SECTION 9.16 - CASH FLOW COVERAGE RATIO
This covenant requires that the Company achieve a ratio of its "Adjusted
Cash Flow" to "Debt Service Expense" of not less than 1.20 to 1 as of each
fiscal year end. However; the actual result as of 12/31/96 was 0.18 to 1.

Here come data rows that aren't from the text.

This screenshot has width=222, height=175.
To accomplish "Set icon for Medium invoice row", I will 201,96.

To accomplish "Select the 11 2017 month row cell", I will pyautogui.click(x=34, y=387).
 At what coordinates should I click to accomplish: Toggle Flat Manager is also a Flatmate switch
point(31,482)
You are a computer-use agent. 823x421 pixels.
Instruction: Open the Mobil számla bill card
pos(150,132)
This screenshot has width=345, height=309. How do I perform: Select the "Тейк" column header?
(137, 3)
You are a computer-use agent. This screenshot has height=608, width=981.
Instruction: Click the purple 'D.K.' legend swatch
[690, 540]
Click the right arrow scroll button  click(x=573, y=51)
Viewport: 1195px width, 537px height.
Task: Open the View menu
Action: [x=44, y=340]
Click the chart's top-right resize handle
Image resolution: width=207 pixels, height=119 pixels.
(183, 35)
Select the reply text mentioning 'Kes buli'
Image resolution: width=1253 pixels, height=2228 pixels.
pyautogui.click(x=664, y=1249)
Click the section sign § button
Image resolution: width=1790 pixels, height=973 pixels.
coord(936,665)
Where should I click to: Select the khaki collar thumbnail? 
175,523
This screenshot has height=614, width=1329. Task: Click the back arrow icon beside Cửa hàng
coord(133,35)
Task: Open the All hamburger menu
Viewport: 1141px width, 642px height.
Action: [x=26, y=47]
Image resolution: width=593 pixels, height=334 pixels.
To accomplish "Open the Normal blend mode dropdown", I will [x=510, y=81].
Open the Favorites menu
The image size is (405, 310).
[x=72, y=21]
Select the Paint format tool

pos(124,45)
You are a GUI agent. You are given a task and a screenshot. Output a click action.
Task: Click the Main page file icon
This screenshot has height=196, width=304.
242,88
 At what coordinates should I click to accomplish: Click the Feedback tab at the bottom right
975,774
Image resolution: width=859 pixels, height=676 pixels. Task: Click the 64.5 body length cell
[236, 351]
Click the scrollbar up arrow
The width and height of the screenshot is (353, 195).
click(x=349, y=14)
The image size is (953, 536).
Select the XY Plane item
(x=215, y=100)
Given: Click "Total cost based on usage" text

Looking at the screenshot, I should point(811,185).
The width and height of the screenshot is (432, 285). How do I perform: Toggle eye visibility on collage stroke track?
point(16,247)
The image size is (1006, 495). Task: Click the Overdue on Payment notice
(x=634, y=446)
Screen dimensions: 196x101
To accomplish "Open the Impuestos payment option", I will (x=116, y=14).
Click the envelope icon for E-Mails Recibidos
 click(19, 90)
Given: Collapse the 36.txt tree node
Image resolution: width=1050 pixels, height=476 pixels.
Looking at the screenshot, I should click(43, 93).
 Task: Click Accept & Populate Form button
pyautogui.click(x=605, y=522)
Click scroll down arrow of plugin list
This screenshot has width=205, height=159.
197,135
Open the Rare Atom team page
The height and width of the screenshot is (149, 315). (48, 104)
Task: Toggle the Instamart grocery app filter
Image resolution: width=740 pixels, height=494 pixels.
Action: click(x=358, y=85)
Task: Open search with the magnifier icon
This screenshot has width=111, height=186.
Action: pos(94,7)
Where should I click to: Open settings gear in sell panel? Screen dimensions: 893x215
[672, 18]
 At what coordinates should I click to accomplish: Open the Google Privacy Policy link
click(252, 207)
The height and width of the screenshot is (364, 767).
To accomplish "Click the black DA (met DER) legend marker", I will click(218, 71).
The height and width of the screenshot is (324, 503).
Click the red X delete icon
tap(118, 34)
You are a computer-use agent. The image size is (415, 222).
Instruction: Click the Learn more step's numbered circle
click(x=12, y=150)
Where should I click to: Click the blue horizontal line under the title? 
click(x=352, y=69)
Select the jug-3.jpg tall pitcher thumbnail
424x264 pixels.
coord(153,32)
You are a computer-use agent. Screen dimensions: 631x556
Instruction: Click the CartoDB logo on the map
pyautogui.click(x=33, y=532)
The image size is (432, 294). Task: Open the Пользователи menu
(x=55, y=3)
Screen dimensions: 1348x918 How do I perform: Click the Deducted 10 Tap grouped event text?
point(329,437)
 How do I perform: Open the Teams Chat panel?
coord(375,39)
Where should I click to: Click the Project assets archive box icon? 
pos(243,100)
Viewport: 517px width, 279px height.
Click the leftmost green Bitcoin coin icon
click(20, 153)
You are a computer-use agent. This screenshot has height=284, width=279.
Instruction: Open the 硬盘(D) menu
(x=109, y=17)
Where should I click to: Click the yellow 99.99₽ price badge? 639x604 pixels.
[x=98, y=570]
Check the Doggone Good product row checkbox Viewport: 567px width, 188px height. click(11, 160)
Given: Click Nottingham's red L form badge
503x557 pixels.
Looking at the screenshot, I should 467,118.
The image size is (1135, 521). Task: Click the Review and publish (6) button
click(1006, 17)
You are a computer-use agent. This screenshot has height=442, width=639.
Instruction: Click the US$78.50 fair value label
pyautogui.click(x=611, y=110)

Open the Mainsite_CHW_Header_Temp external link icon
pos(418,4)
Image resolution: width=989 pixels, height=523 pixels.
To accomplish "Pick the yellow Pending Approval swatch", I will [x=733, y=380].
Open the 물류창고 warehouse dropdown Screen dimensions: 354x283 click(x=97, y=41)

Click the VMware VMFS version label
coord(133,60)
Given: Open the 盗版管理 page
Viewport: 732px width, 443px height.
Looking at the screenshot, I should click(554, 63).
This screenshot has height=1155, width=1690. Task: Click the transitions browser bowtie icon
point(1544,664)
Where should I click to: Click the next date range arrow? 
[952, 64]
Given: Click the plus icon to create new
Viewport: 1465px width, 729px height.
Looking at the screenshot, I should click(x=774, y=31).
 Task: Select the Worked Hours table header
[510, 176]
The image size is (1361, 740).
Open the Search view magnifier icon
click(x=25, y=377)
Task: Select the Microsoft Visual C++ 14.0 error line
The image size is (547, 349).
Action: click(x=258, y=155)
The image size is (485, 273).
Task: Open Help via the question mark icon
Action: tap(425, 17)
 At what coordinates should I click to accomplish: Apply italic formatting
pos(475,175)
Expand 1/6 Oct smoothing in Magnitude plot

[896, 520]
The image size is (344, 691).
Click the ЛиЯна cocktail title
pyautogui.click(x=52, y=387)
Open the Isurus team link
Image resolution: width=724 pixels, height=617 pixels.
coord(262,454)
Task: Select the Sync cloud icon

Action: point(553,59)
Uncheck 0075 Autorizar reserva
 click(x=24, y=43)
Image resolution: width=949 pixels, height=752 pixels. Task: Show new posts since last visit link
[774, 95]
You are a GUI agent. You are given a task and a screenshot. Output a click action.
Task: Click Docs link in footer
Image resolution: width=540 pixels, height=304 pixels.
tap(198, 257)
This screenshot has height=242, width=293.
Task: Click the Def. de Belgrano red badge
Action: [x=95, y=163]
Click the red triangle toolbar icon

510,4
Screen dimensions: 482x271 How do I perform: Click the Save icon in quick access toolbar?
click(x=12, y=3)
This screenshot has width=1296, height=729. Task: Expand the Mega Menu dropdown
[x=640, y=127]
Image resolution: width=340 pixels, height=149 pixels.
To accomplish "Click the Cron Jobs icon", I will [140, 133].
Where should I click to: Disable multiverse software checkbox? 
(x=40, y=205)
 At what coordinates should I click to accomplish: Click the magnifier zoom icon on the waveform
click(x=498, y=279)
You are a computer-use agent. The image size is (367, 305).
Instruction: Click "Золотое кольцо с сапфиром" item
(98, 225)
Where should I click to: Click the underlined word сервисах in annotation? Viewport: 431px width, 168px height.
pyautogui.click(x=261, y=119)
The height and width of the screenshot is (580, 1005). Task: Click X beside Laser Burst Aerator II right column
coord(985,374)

The above violations were a direct result of the $482M net loss reported by the
Company for the 1996 fiscal year. The effect of the net loss was partially
offset by capital contributions in the form of additional subordinated
shareholder debt. A contribution in the amount of $322M occurred in November
1996 and an additional contribution in the amount of $39M occurred in January
1997.
Please accept this letter as your notification of Huntington National Bank's
decision to waive the above-referenced covenant violations PROVIDED THAT THE
MODIFICATIONS TO THE LOAN AGREEMENT DETAILED IN THE REMAINDER OF THIS LETTER ARE
AGREED TO. The implementation of these modifications will be subject to the
execution of documentation acceptable to the Bank and its attorneys.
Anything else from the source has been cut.